▶ [EXERCISE DETAILS]:
Return the text of every item below verbatim, omitting the pictures.

▶ [SOURCE MATERIAL]:
· · ·

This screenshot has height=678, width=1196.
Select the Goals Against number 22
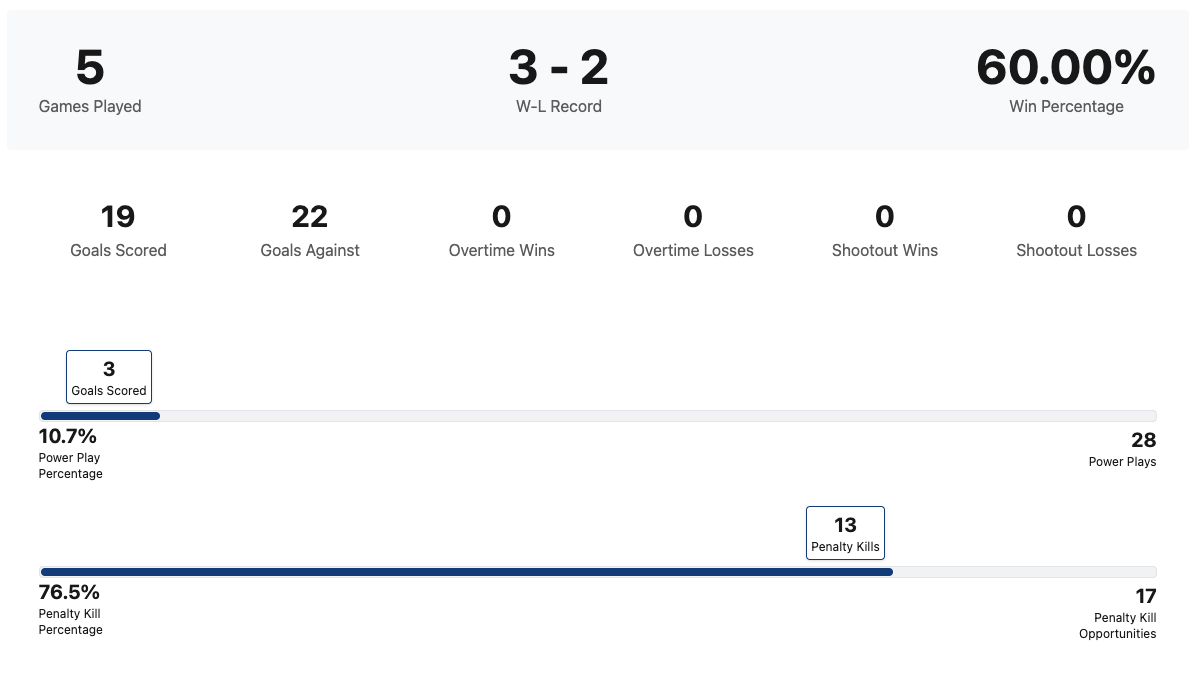click(x=310, y=217)
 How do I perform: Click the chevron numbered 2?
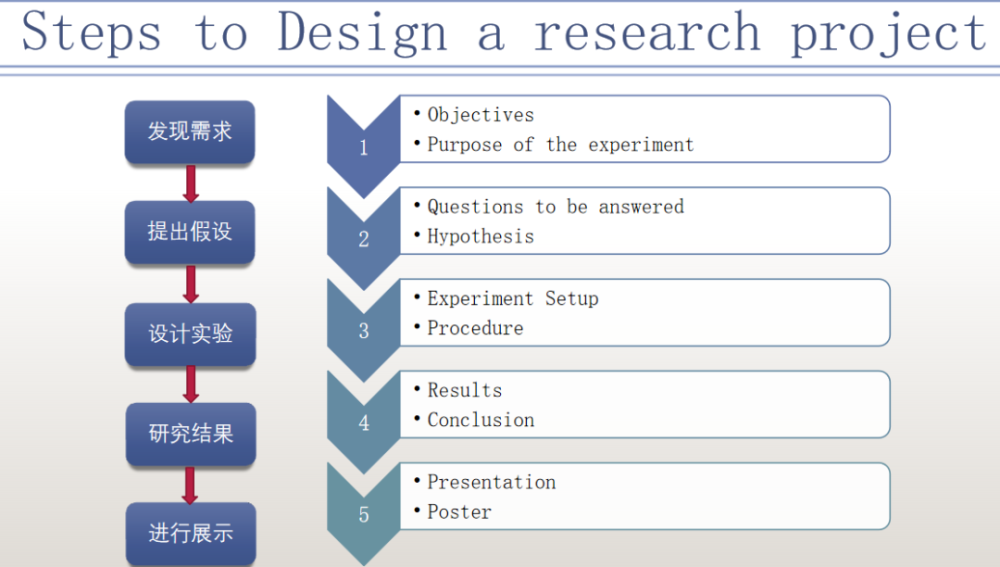pyautogui.click(x=364, y=239)
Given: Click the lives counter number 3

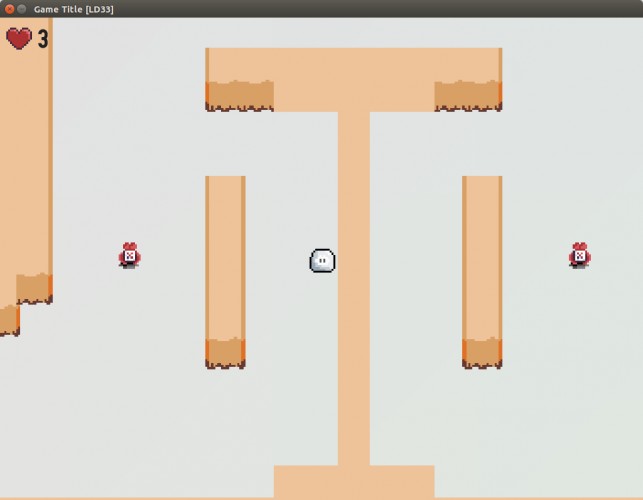Looking at the screenshot, I should click(43, 39).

· · ·

▶ [EXERCISE ANSWER]:
This screenshot has height=678, width=1196.
Select the Goals Against number 22
click(x=310, y=217)
 How do I perform: Click the chevron numbered 2?
pyautogui.click(x=364, y=239)
Given: Click the lives counter number 3

Looking at the screenshot, I should click(43, 39).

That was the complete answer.